I’m trying to apply Rossman to my own problem where I’m trying to predict the total profit of a business on any given day.
I started with a very simple dataframe but whenever I check the first batch using dls.one_batch()
I get 3 tensors instead of 2. The x tensor is my dataframe, the y tensor is empty and the z tensor is the total profit on the given day.

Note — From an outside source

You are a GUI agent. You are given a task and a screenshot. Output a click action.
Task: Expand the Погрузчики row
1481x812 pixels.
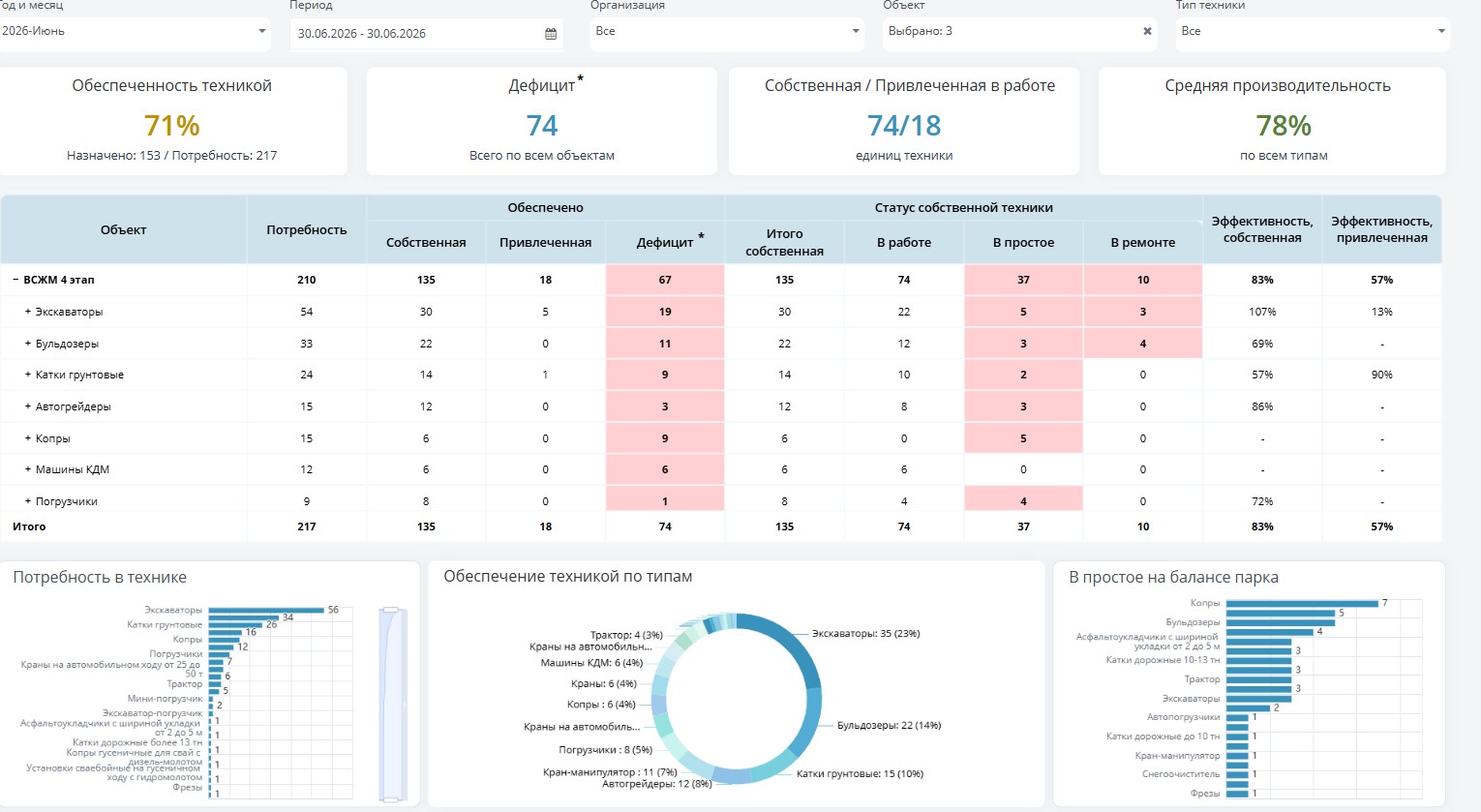point(28,501)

My initial dataframe has just 2 columns: “date” and “total” (total profit for the day).
I call add_datepart
and then include all the newly added columns inside the list of categorical variables. I end up with no continuous variables since the only continuous variable is total
which is the independent variable. When I call one_batch()
I get the following:
# This looks right
x tensor([[ 4, 4, 2, 1, 25, 18, 1, 1, 1, 1, 1, 1],
[ 4, 7, 1, 2, 7, 27, 1, 1, 1, 1, 1, 1],
[ 4, 8, 1, 2, 14, 32, 1, 1, 1, 1, 1, 1],
[ 5, 9, 1, 2, 22, 38, 1, 1, 1, 1, 1, 1],
[ 3, 7, 1, 2, 6, 26, 1, 1, 1, 1, 1, 1],
....
# I can't figure out why this is happening
y tensor([], size=(20, 0))
# This should be the y tensor
z tensor([[22437.4707],
[22872.96],
[51414.55],
[ 6833.65],
[898375],
[343409.35],
As far as I know I should only get 2 tensors, x corresponds to the input and y to the output. I can’t figure out why I’m getting this and I think it causes me to have weird training results (my predictions are negative and loss doesn’t decrease, in fact it almost overflows).
My code looks like this…
...
add_datepart(df, "date")
df.drop([ "Elapsed"], axis=1, inplace=True) # drop elapsed to simplify things, we already have a date column
cat_names = [
"Dayofweek",
"Week",
"Year",
"Month",
"Day",
"Dayofyear",
"Is_month_end",
"Is_month_start",
"Is_quarter_end",
"Is_quarter_start",
"Is_year_end",
"Is_year_start",
]
cont_names = [
col for col in df.columns if col not in [ "date", "total"] + cat_names
] # cont_names is effectively empty
#At this point cat_names is 12 columns, DF has 13 columns including "total"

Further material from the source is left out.